David’s prayer of repentance in Ps 51 shows us the importance of keeping our hearts right. All our speech and actions are the overflow of our heart attitudes and Jesus reminded us in the Sermon on the Mount that actions can be more complex than they appear. If we are ever to understand our own actions or the things other people do, we will have to dig deeper than the action itself into the motivation and the belief system which have prompted the action.

The state of the unregenerate heart is deceitful and desperately wicked. (Jer 17:9) From early times ‘every inclination of the thoughts of the human heart was only evil all the time’ (Gen 6:5) and those who are without Christ are ‘darkened in their understanding and separated from the life of God because of the ignorance that is in them due to the hardening of their hearts.’ (Eph 4:18) Pharaoh gives us an example of someone who repeatedly hardened his heart when confronted by God’s might and majesty (Ex 7:14, 8:15), and sadly this tendency to hard hearts is not reserved to non-believers. The wilderness wanderings show us the Israelites repeatedly grumbling against God and hardening their hearts even when they had witnessed His miraculous provision. (Ex 17, Num 20:1-13) Moses’s advice ‘Circumcise your hearts, therefore, and do not be stiff-necked any longer’ (Deut 10:16) needs to be applied to all of us.

God’s aim is to transform our unregenerate hearts of stone into renewed hearts of flesh (see Jer 31:33, Ezek 11:19).  He is in the process of sanctifying and transforming each one of us and our role is to guard our hearts, since this is the wellspring of life. (Prov 4:23) Like David, we have to be sensitive to God’s Word and repent when we have gone wrong, asking God to ‘Create in me a pure heart, O God, and renew a steadfast spirit within me.’ (Ps 51:10) Our prayer needs continually to be ‘Search me, God, and know my heart; test me and know my anxious thoughts. See if there is any offensive way in me, and lead me in the way everlasting.’ (Ps 139:23-24)
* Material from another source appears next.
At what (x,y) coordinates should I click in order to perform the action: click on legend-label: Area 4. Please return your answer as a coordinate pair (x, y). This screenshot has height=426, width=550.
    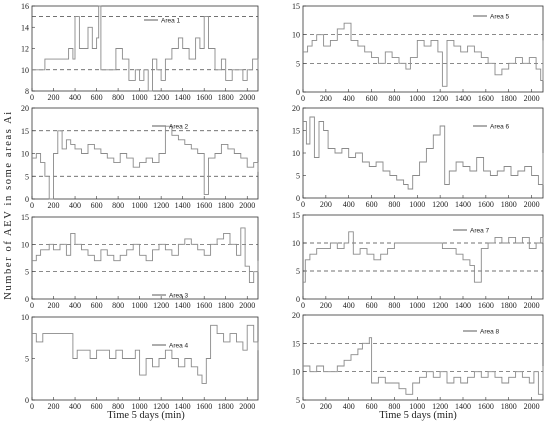
    Looking at the image, I should click on (179, 346).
When we pray David’s prayers in Psalm 51 and Psalm 139, what we are doing is not only giving God permission to enter our lives and cleanse us; we are allowing Him to sensitise our hearts. When our hearts are hardened, when we have hearts of stone, it takes a lot to penetrate our hearts. Every time God speaks to us, we have a choice. We can hear His voice and respond to it. Or we can harden our hearts and ignore Him. God’s voice, if we are sensitive to Him, is like a pinprick. If your skin is soft, you can feel a pinprick. A pin can draw blood. So often, that is how God is with us. He pricks our consciences. He whispers words of exhortation to us. He nudges us to the right choice. He reminds us gently of the way we should go.
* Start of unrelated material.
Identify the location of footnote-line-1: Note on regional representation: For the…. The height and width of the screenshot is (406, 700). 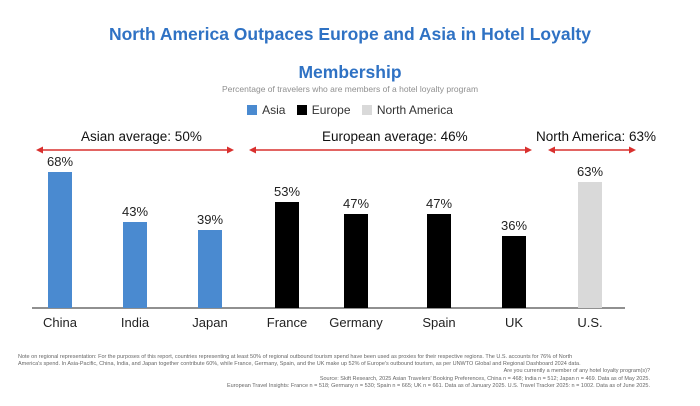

If our skin is not soft and sensitive, however, we can jam a pin into it and not even feel it. Our skin can become calloused. A callus (or callosity) is a toughened area of skin which has become relatively thick and hard in response to repeated friction, pressure, or other irritation. Calloused skin is one thing – an annoyance rather than a major problem. But calloused hearts are a much bigger problem. Jesus said that most people who listened to Him did not respond in faith because of their calloused hearts. (Matt 13:15)

callus

If we do not respond to the pinpricks of God’s Spirit, His Word will come as a sword or scalpel to us, cutting through our layers of defence and doubt (Heb 4:12), which is inevitably more painful! Let’s allow God to search and know our hearts and to create in us pure hearts, as David teaches us, we will be able to recognise His voice more clearly and can then choose to obey Him; we are laid open to ‘listen and obey’, which is the response God is longing for.